Six weeks ago today I moved to London. A little longer than six weeks today, I would say things like ‘I have a job in London’ or ‘I just signed a lease for a flat in London’ and it felt strange and unreal. Distant. Like I was talking about someone else’s real life, or making up stories for myself, like ‘one day I really will open up a cake and whiskey shop and Laks will be in charge of the till’.
And then it became real. Properly, vividly, seriously-why-is-there-no-kewpie-mayonnaise-here real.
And I’ve loved it. I have. Even the wonky bits. I have discovered the gluten free sections of various supermarkets – I have been to various supermarkets. I have walked in all sorts of directions from my flat, usually with one location in mind (more often than not coffee-related) but with everything else flexible. I have got so lost. So so lost. I have almost walked past Kensington Palace thinking it was just another lovely big house in London because there were no obvious signs from the direction I came – and what else is a palace but a lovely big house at the end of the day?
Did I mention how lost I’ve been?
And how much I’ve loved it?
I love how busy London is – that it doesn’t matter if I miss one thing because there will be another thing later. I do my best, but I don’t have to do everything. Also, it’s only been 6 weeks, there are still directions I haven’t wandered from my flat, let alone just getting on the tube and seeing where it will take me…
In the aftermath of the terror attacks that have happened since I’ve been here – one just last night not too far from where I live – I am in awe of how people here just keep on keeping on. I don’t have the right words for it but, as an outsider still looking in, there is such a a strength in this city that not many other cities necessarily have.
London is incredible.
And after a year of working on Nauru, having to leave Laks behind in Australia – with beautiful foster fathers no question but being without Laks for a year – my tortoiseshell girl is with me. Sitting on the windowsill that leads to our terrace as I write this, telling me that we really should go outside. Laks makes London home.
She arrived on the Wednesday after me.

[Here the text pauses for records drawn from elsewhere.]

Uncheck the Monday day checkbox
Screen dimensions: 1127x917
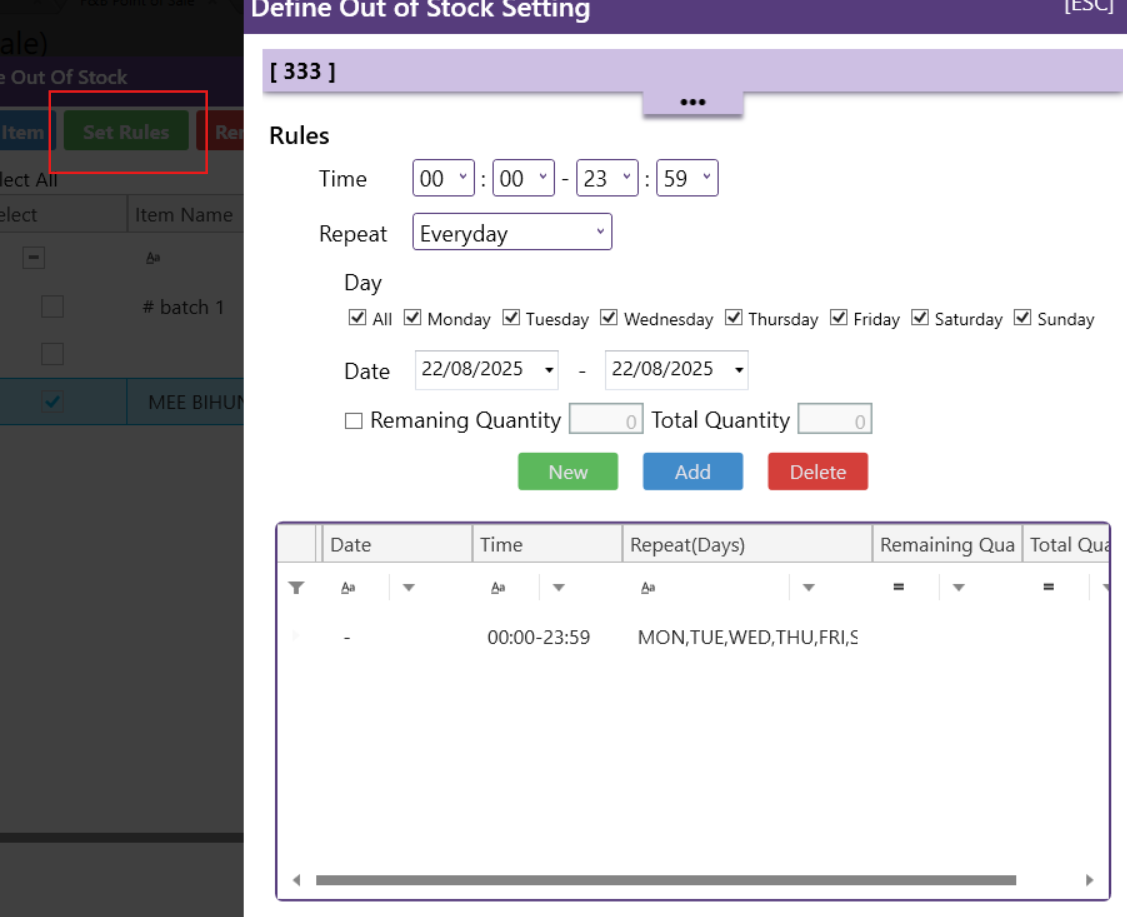coord(412,317)
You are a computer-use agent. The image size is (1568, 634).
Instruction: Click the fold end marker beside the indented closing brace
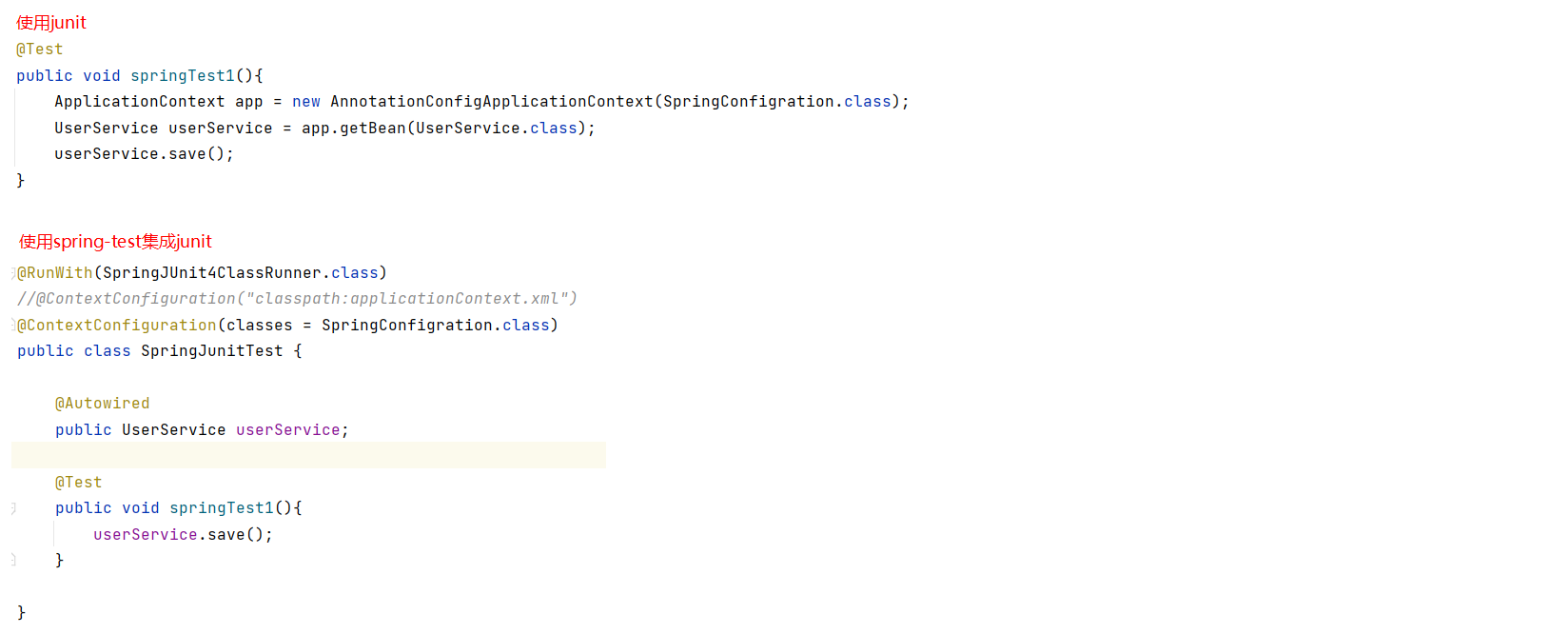point(13,561)
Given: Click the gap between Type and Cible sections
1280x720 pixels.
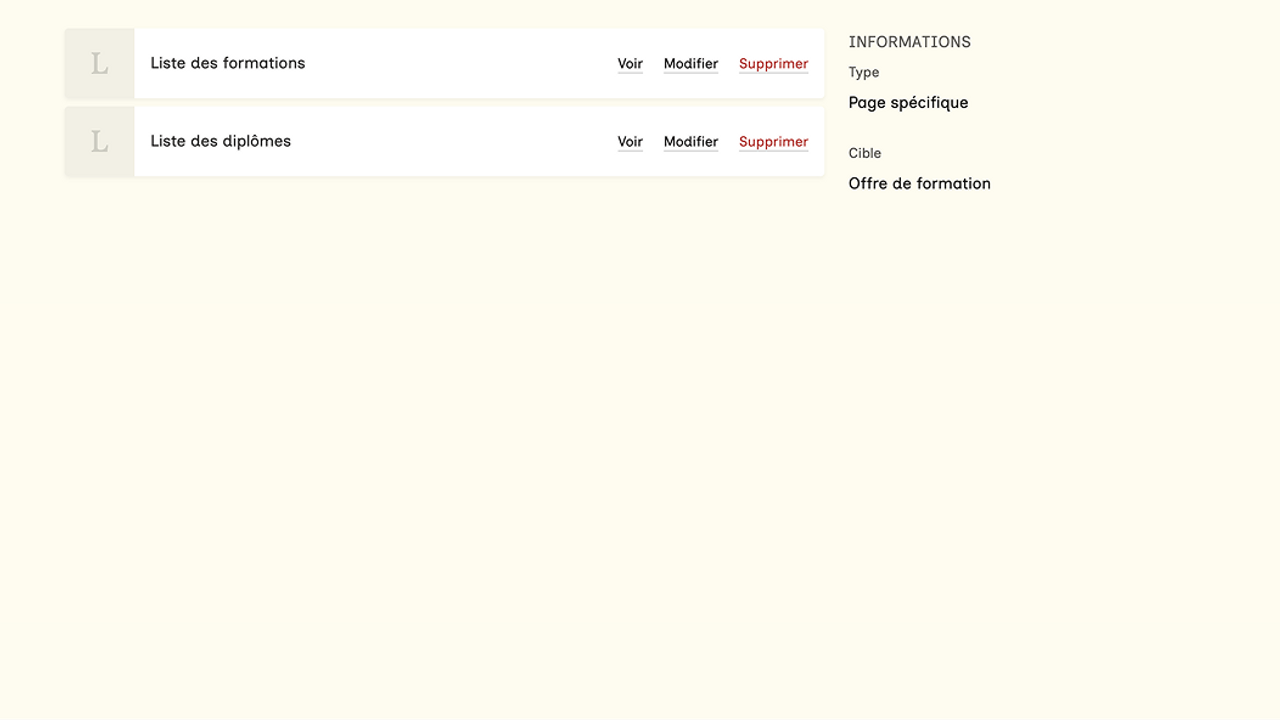Looking at the screenshot, I should click(920, 128).
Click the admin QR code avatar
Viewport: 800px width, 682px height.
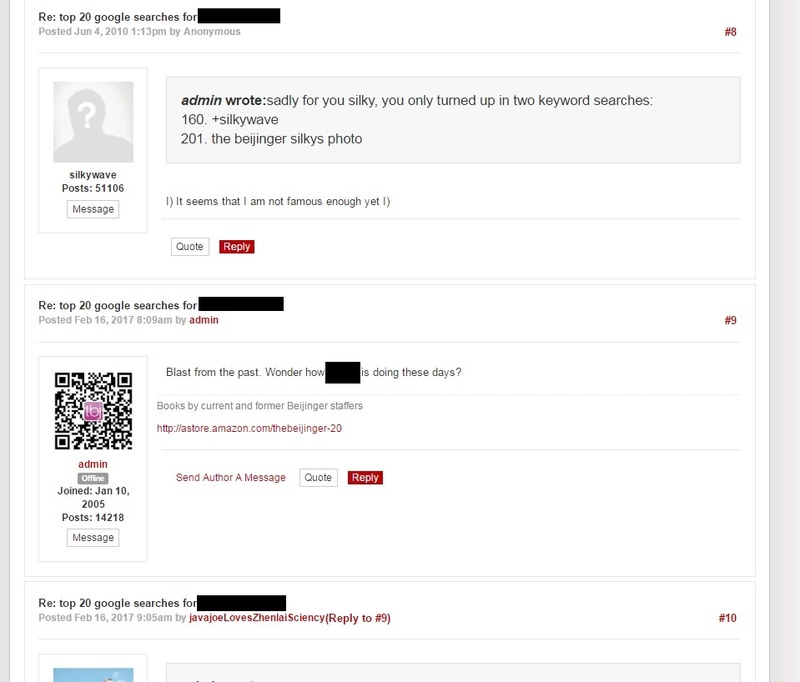click(x=93, y=411)
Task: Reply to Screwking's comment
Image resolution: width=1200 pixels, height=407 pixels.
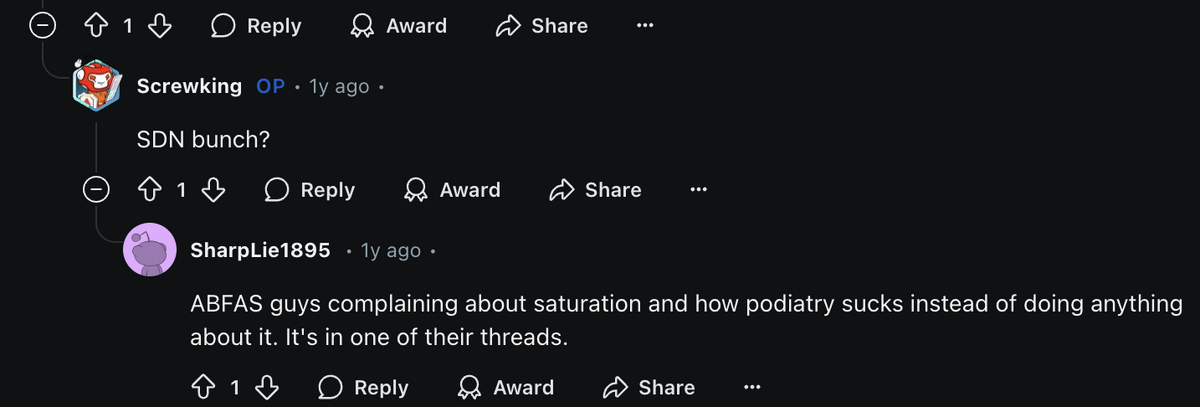Action: (310, 189)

I learned about cats and jetlag, and just exactly how adaptable Laks is. One wobbly night and then by the next, she had sorted out her favourite places and started a territory dispute with the tom next door.
It’s funny – as I am finding things to love here, to make me feel tethered when absolutely everything is new – so is Laks. And I love discovering the things she decides are precious as she navigates her new world.

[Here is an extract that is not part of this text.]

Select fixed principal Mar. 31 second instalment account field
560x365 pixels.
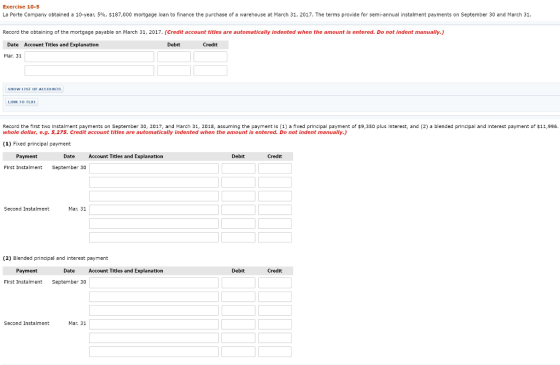point(154,210)
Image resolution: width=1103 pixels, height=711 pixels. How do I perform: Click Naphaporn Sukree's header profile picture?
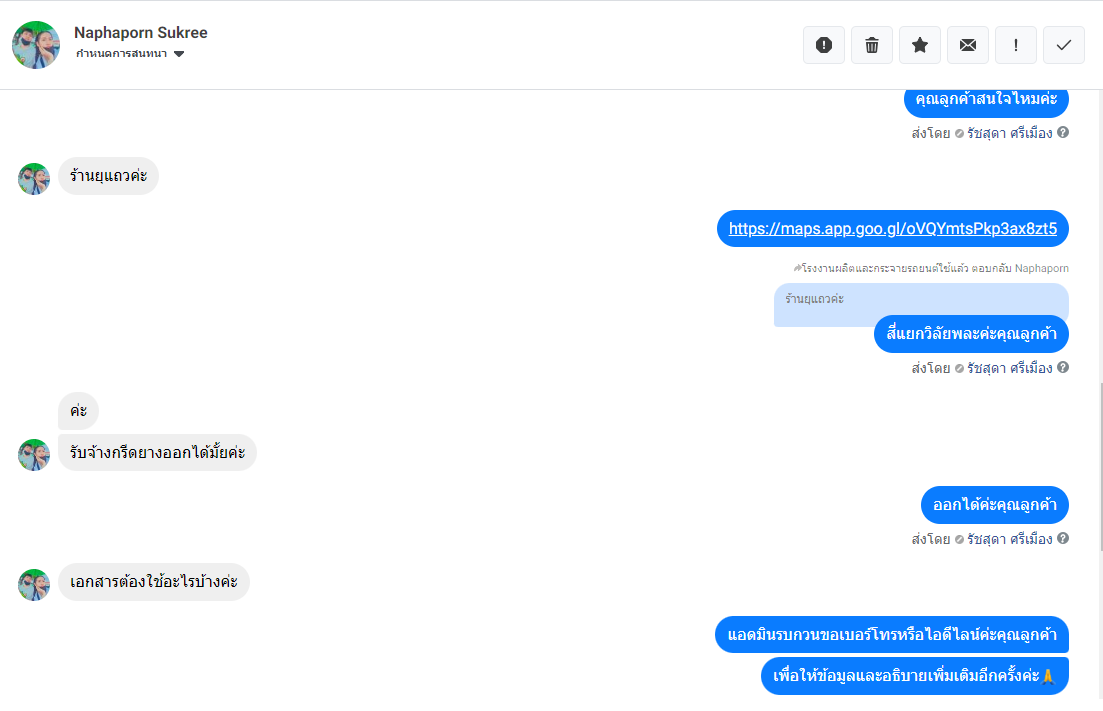click(x=36, y=45)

Her hot water bottle – obviously – has been a long time love. And so obvious a love that I brought it with me. Just as I brought her other toys, especially Monty mouse.
Laks’ love for her hot water remains undiminished. But she hasn’t played with monty mouse since she arrived.
First, Laks decided she loved my little woollen cat brooch and started taking to sleep with her, along with the hot water bottle. Fearful of either cat or hot water bottle being pierced, I removed the pin of the brooch. And then all of a sudden, Laks’ love seemed to lessen. Maybe the pin, and the danger connected to it, was part of the attraction.
Now, Laks has found a new love but one that seems to come with a hierarchy. A few years ago, on a visit to London, I went to Hampton Court and bought handmade dolls of King Henry VIII and his wives. Obviously. I love them to pieces – they are brilliantly kitschy and actually beautifully made. Laks has attacked Henry several times in the past and he is now missing an arm. My tiny feminist cat obviously exerting some anger at his treatment of women. In the past few weeks though, Laks has been stealing some of the dolls to curl up with against the hot water bottle. I have come home to her sound asleep with a paw protectively over Catherine of Aragon. At one point, Laks hid all three Catherines behind the radiator, which felt a little mysterious, especially as she’s never moved Anne Boleyn or Jane Seymour. She occasionally takes Henry and puts him with a little Day of the Dead bride figurine, which feels strangely apt.
All I know is that I am never quite sure what I will come home to in terms of where Laks has put things and who is sleeping with who.
What I love though is as I carry around my phone and journals like security blankets to keep on touch with people and to start my own routines here, so is Laks. We are both figuring out our spaces, our good lives.
I just wish I could see into Laks’ head and see how she is making these decisions. It would be deeply entertaining.